> [Instructions for the task]:
Lines from the one with "Task: Click the RSI blue legend marker" to the end of the material, both included: print them exactly and print nothing else. Omit the pictures.
# # #
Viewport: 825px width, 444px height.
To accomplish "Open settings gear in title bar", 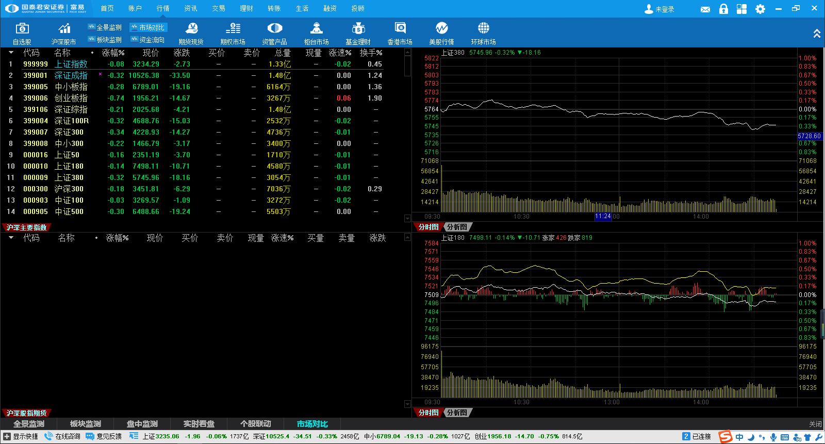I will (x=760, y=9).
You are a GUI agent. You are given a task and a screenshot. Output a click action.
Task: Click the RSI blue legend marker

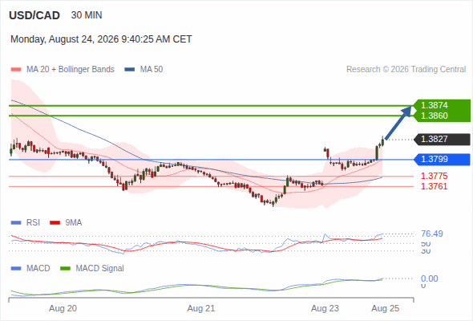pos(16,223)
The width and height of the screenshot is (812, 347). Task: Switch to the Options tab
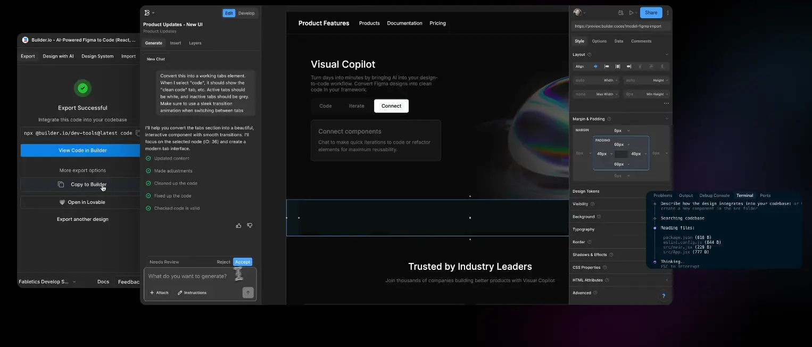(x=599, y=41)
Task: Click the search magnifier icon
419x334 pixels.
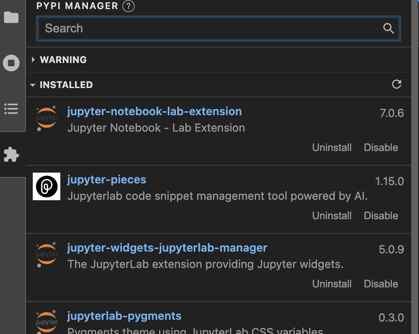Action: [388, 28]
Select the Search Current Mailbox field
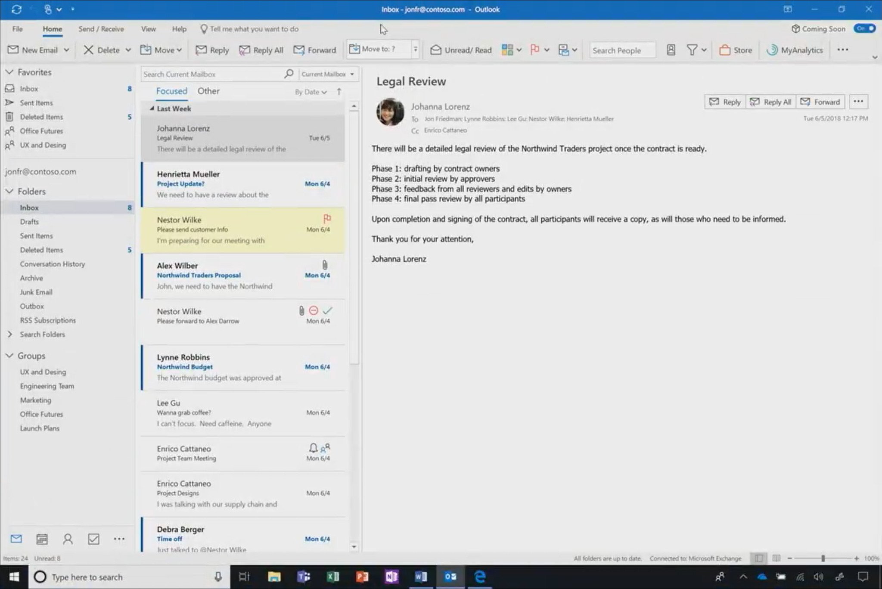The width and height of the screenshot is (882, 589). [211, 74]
# # #
> [Answer space]:
Task: Click the RSI blue legend marker

pos(16,223)
The width and height of the screenshot is (812, 347). Task: Switch to the Options tab
(x=599, y=41)
Task: Click the search magnifier icon
419x334 pixels.
Action: [388, 28]
Select the Search Current Mailbox field
The width and height of the screenshot is (882, 589). [211, 74]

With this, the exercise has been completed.